Ce que vérifie cet outil
Un serveur TLS peut être configuré pour accepter une plage de versions de protocole et de suites de chiffrement, mais une seule connexion ne révèle jamais que ce qui a été négocié pour cette poignée de main — généralement l'option la plus récente et la plus robuste supportée par les deux parties. Cet outil fixe délibérément chaque connexion à une version de protocole précise à la fois (de TLSv1 à TLSv1.3), pour dresser la carte de tout ce que le serveur est configuré pour accepter, pas seulement ce qu'il préfère utiliser.
Pourquoi une matrice de support compte plus qu'un résultat unique
Un serveur peut présenter une connexion TLSv1.3 parfaitement moderne à votre navigateur tout en acceptant encore silencieusement TLSv1.0 d'un client — ou d'un attaquant — qui le demande spécifiquement. C'est une surface d'attaque par rétrogradation : si un protocole ou chiffrement obsolète est encore accepté, il reste exploitable indépendamment de ce que les clients modernes utilisent réellement au quotidien. Configurer un serveur pour rejeter purement et simplement les anciens protocoles (pas seulement les déprioriser) est le seul moyen de fermer complètement cette porte.
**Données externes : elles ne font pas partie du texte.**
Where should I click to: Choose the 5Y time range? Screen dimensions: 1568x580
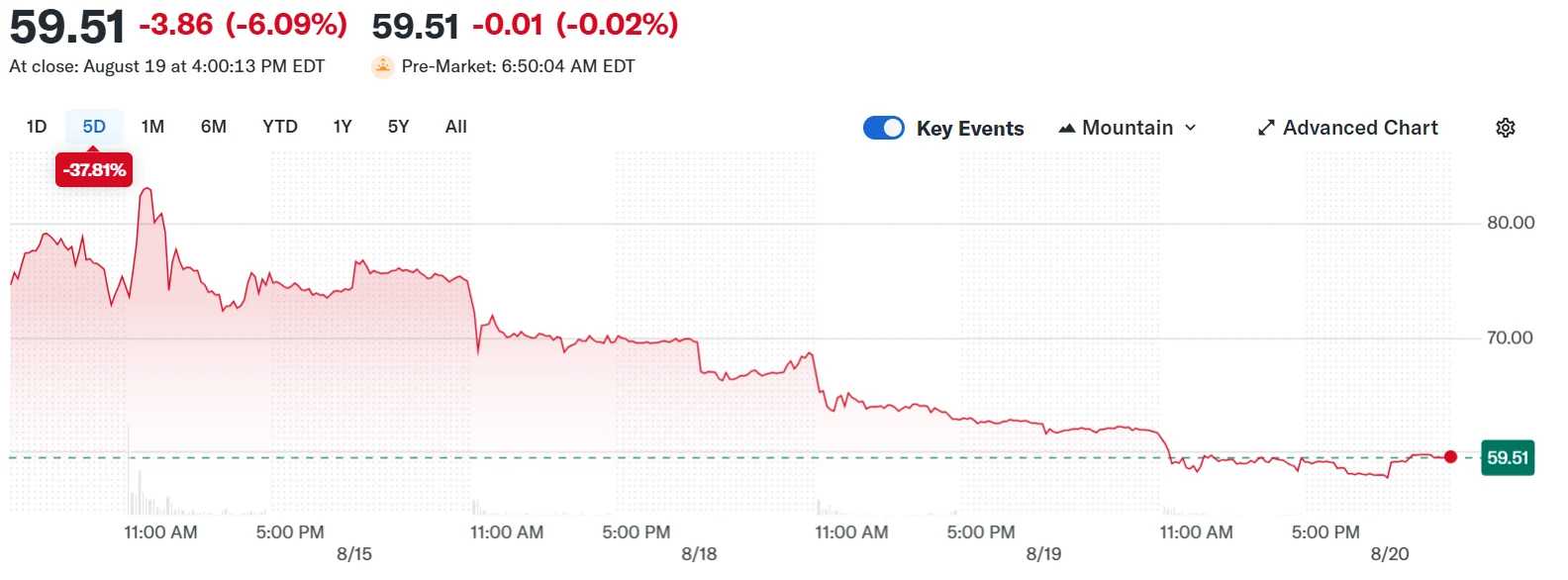398,127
Ce que signifie « non testé », et pourquoi ce n'est pas un faux négatif
Tester une version de protocole précise implique de forcer une connexion que de nombreux serveurs modernes refuseront simplement de tenter au niveau TCP pour les anciennes versions, et un véritable incident réseau (un délai dépassé, un paquet perdu) ressemble de l'extérieur exactement à cela. Cet outil distingue les deux cas : un rejet actif signifie « non supporté » (le résultat informatif recherché), tandis qu'une défaillance d'infrastructure est signalée comme « non testé » — à retenter, pas une preuve dans un sens ou dans l'autre.